One mechanism for international action, for example, would be punitive action taken by the United Nations - however, we all know that won't happen given the structure of the Security Council which ensures the ability of its members, in this case Russia and China, to stop cold any action perceived as inimical to their interests. Nor, as Joshua Keating observes in Slate, is the International Criminal Court in the Hague a potential venue for accountability:
Unfortunately, international law is once again protecting Assad’s violations of international law. Syria is not a state party to the ICC (neither, for what it’s worth, is the United States) and therefore its prosecutors don’t have jurisdiction over crimes committed there.
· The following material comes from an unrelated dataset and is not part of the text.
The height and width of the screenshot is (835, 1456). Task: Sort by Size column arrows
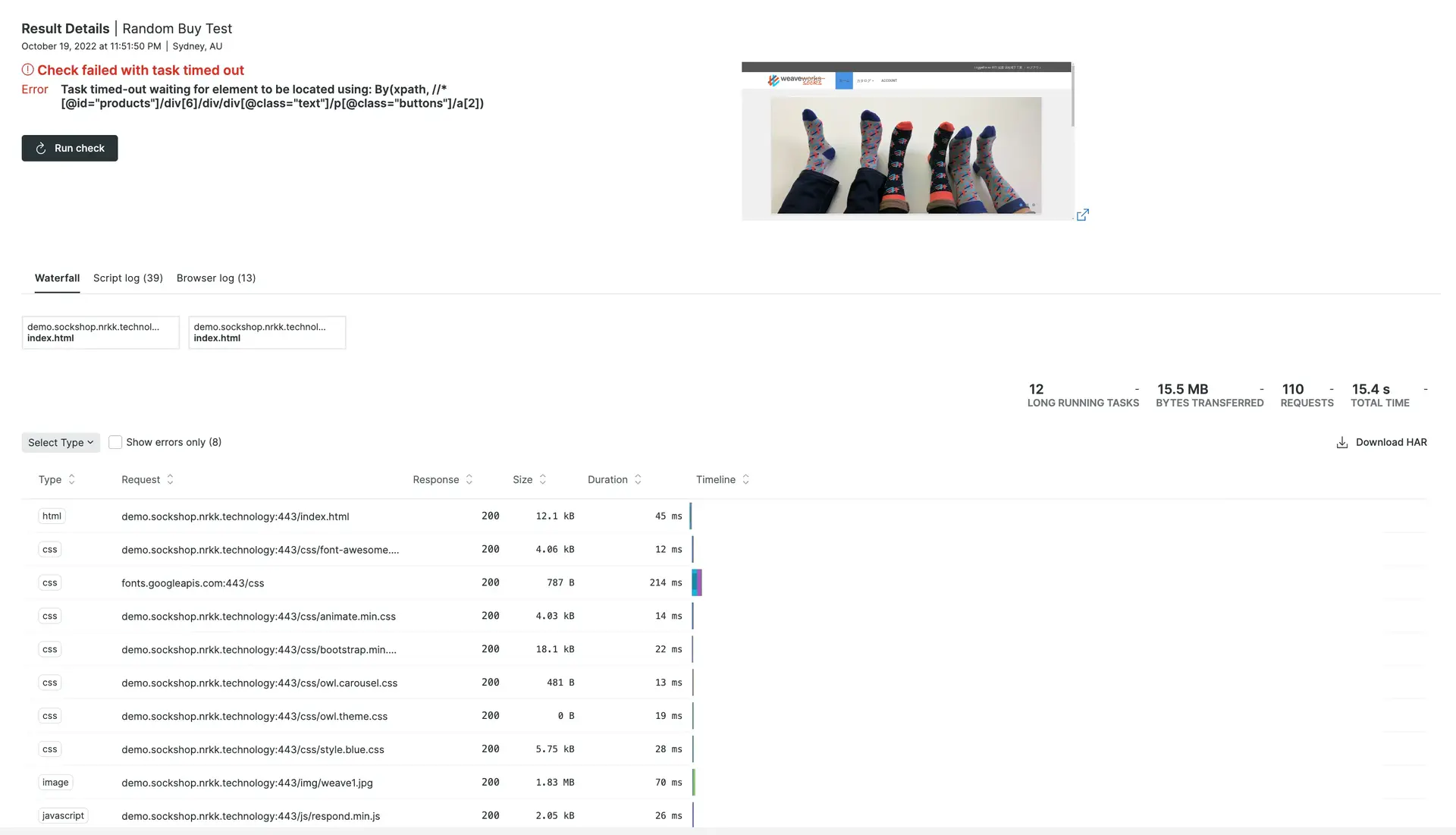tap(542, 479)
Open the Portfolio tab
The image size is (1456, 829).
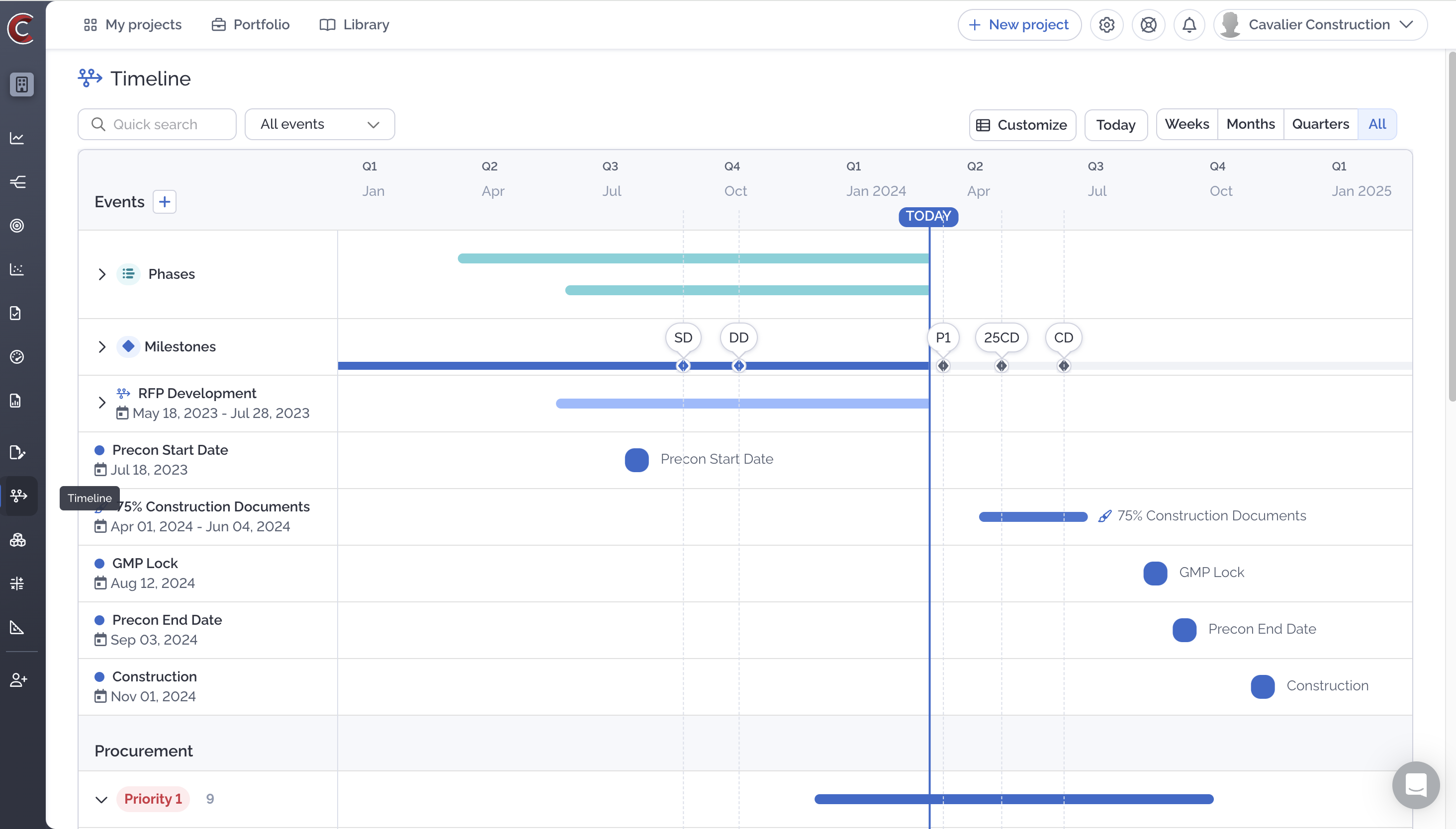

For Assad to be charged by the ICC, he would have to be referred by the U.N. Security Council which, as with an authorization for military intervention, isn’t going to happen as long as Russia and China have seats. ...
As for an international military coalition outside the U.N., I'm afraid, as the British example shows, that the disastrous experience with American dishonesty leading up to Bush's Iraq war has muddied the water to the extent that it will be difficult to achieve. Perhaps time and diplomacy will prevail and other allies will be added to a roster that already includes France - Sweden was
unwilling to immediately commit to action against Assad, but has not ruled it out either.
What all this leaves us with are the questions of (1) whether it is important that we respond to violations of the convention against the use of chemical warfare, and (2) if we agree that it is important, what is the best way to achieve a deterrent goal. It seems to me that these are the questions that President Obama is attempting to answer. I know what his answer is to the first question and I agree with him and respect him for it; the real debate centers on the second question. We know the general outlines of the President's answer to that question and some of the objections to it. Unfortunately, the best answer may not be known until we have the benefit of hindsight - such arguments are always governed by unknowns and hypotheticals. We cannot, however, allow that fact to justify paralysis.
10:39 AM PT: UPDATE: Michael Tomasky presents an excellent and very concise argument enumerating what he sees as the risks if we do nothing about Assad's use of chemical weapons. Worth reading if only to test one's conviction that intervention in this issue is the wrong thing to do.